据12月4日的《科学》(Science)杂志报道说,一种被称作BCL11A 的特殊基因会通过抑制伽马球蛋白基因的表达而发挥作用,而伽马球蛋白对人类发育时的血液健康是必须的。这个发现很重要,因为BCL11A 蛋白可能会为镰刀细胞性贫血及其它的血液病提供一种干预的标靶。伽马或倍塔球蛋白对通过血流来运输氧气是必需的,其生产通常发生在胎儿发育的时候,之后其表达被下调,而此时成人变异版的倍塔球蛋白的表达开始出现。
这一球蛋白“基因转换”在健康人中是足够的,但是当遗传缺陷中断了倍塔球蛋白生产时就会发生像镰刀样贫血等血液疾病。在这种情况下,胎儿版的伽马球蛋白可作为替代物来工作,但它的基因在正常的情况下已经通过基因转换的过程而被关闭了。Vijay Sankaran及其同事发现,BCL11A表达在成人红细胞中的下调会导致胎儿伽马球蛋白表达的增加。因此他们提出,当倍塔球蛋白的生产发生故障的时候,BCL11A可能可以用来重新激活伽马球蛋白的生产。

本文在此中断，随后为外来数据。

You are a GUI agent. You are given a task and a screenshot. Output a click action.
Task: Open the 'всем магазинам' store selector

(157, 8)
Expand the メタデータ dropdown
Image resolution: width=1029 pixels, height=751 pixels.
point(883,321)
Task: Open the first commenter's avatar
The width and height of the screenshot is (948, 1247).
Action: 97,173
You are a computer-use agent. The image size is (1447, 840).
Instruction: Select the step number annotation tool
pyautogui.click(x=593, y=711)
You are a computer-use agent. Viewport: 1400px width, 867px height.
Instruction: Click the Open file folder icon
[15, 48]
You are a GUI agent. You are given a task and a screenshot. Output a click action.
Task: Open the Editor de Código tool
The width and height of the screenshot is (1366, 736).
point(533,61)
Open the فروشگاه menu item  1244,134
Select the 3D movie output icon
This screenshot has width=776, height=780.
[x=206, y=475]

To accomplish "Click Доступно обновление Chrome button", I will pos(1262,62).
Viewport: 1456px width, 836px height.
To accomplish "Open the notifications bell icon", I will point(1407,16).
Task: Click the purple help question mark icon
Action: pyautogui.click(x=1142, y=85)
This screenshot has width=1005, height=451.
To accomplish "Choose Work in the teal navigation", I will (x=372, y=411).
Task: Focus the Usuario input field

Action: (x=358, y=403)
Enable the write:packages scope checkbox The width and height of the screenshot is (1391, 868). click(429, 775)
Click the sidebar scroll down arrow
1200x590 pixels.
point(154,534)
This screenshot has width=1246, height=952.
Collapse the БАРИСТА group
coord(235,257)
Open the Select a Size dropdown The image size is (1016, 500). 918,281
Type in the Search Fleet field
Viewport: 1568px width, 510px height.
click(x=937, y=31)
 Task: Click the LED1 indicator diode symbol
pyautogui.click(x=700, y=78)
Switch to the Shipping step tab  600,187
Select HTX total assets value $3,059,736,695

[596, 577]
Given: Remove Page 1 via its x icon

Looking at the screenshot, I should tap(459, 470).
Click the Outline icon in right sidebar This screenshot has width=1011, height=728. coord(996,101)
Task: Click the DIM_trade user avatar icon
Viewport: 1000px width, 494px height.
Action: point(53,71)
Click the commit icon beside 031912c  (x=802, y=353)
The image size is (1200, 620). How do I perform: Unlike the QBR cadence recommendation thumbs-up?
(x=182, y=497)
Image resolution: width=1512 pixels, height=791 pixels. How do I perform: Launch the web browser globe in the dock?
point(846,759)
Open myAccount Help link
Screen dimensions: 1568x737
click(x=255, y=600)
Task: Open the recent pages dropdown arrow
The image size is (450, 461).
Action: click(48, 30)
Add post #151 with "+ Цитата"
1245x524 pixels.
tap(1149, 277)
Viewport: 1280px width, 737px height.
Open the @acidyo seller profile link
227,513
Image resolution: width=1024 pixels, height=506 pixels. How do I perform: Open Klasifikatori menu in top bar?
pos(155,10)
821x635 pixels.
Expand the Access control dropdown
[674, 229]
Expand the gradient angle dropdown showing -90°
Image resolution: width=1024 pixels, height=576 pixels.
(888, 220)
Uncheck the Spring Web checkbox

(生物谷Bioon.com)
生物谷推荐原始出处:
Science,DOI: 10.1126/science.1165409,Vijay G. Sankaran,Stuart H. Orkin
Human Fetal Hemoglobin Expression Is Regulated by the Developmental Stage-Specific Repressor BCL11A
Vijay G. Sankaran 1, Tobias F. Menne 2, Jian Xu 2, Thomas E. Akie 2, Guillaume Lettre 3, Ben Van Handel 4, Hanna K.A. Mikkola 4, Joel N. Hirschhorn 3, Alan B. Cantor 2, Stuart H. Orkin 5*
1 Division of Hematology/ Oncology, Children's Hospital Boston, Harvard Stem Cell Institute, Harvard Medical School, Boston, MA 02115, USA.; Department of Pediatric Oncology, Dana-Farber Cancer Institute, Boston, MA 02115, USA.
2 Division of Hematology/ Oncology, Children's Hospital Boston, Harvard Stem Cell Institute, Harvard Medical School, Boston, MA 02115, USA.
3 Program in Medical and Population Genetics, Broad Institute of MIT and Harvard, Cambridge, MA 02142, USA.; Divisions of Genetics and Endocrinology and Program in Genomics, Children’s Hospital Boston, Boston, MA 02115, USA.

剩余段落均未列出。